Just as last year, I took the winding roads past the austerely dormant fields of Uzège grapevines, and drove under a Roman aqueduct, Uzès having served as the spring for Nîmes in Roman times. I stared rather hard at the surrounding trees, particularly the oaks and hazelnut, for under these trees a mysterious and symbiotic relationship may perhaps be blooming. About 15 centimeters underground, that is.
Today, about 80% of French black truffles are cultivated (as opposed to the white truffles of Italy, which grow only in the wild). Most black truffles thus come from truffle grounds, where oak or other trees have been infected with the fungus and planted. As at least a decade goes by before any chance of harvest, many farmers plant lavender or grapevines alongside to ensure some source of interim income. Cultivation of the truffle remains a demanding and uncertain endeavor.

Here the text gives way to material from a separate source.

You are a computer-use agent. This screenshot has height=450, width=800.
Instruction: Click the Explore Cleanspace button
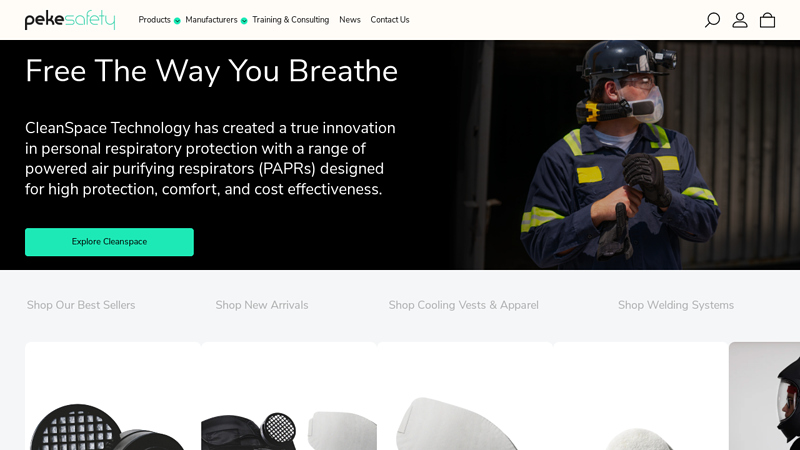109,242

Some argue against formal truffle production, as there has been a steady decline in truffles since the late 1800s, which is when truffle cultivation began. To give you an idea: in the early twentieth century, about a thousand metric tons of truffles were harvested annually in France, while today a good annual yield may reach thirty tons. It is argued that the modern agricultural and forestry methods being used have resulted in the destruction of natural flora and fauna. This loss negatively affects truffles, whose development is delicate and depends on an exceedingly complex interaction and precise balance of the soil, climate and biosphere.

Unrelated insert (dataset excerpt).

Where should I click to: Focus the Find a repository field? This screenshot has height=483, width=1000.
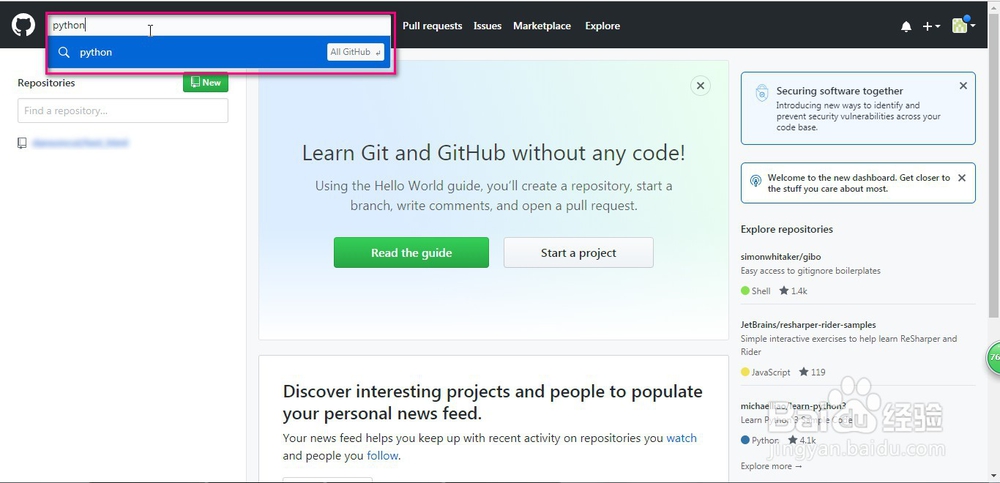122,111
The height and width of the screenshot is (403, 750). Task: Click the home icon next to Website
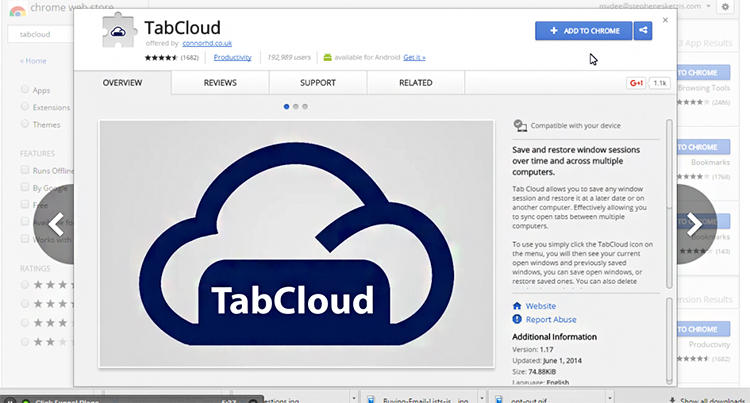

Once harvested, the most sublime culinary marriage, as argued historically and by those in the know, is perhaps truffle and foie gras. The heady melding of flavors is inoubliable-- unforgettable--but this is also a pretty decadent double-whammy of a luxury if done right. I tried something new this time over lunch, an aperitif made of white wine, chestnut brandy and truffle essence. My verdict? Put the pungent truffle in dishes rather than drink. And keep to raw shavings, or add as late as possible in the actual cooking. Truffle plays to perfection with scallops, potatoes, pasta and risotto, and chicken. Or with pâté, as in the tasty little pastry-covered traditions from Nîmes in the photo below. Don't forget how easy it is to make your own truffle oil using extra virgin, mild olive oil, as the possibilities then extend even further.
And of course there's the simple egg. Grab some very fresh eggs, organic if possible, put them in a mason jar, tuck in a truffle, close and refrigerate for a day or two, then take a moment to make scrambled eggs. The Romans were convinced truffles, cloaked as they are even today in certain mysteries, have distinct aphrodisiac properties. Perhaps they had this dish in mind.
OEufs Brouillés aux Truffes/Scrambled Eggs with Black Truffles
Serves two. Of course, this can be doubled if you're feeling especially starved--or social.
30 g fresh black truffle
1 small garlic clove, split and the bitter green sprout in center removed
15 g butter or olive oil
6 room temperature eggs (that have preferably been stored with the truffle)
fresh ground pepper and salt to taste
walnut bread or hearty country bread
Cut two generous slices of truffle, set aside, and finely chop the remainder. Lightly rub the bottom of a frying pan with the split garlic. Add a spoonful of butter and the minced truffle. Just warm the minced truffle over low heat, do not overheat. Transfer the truffle to a mixing bowl, add the room temperature eggs and briefly beat with a fork.
Cover and set aside to "infuse", for twenty minutes. Toast slices of bread, cutting into quarters lengthwise (so they look somewhat like long ladyfingers). Warm two plates in the oven at low heat.
Melt a spoonful of butter in the frying pan, add the infused eggs and salt and pepper. Cook over low heat until the eggs are just set, and the consistency of a quite moist omelet. Serve the scrambled eggs on the warmed plates, and garnish each serving with a trufle slice.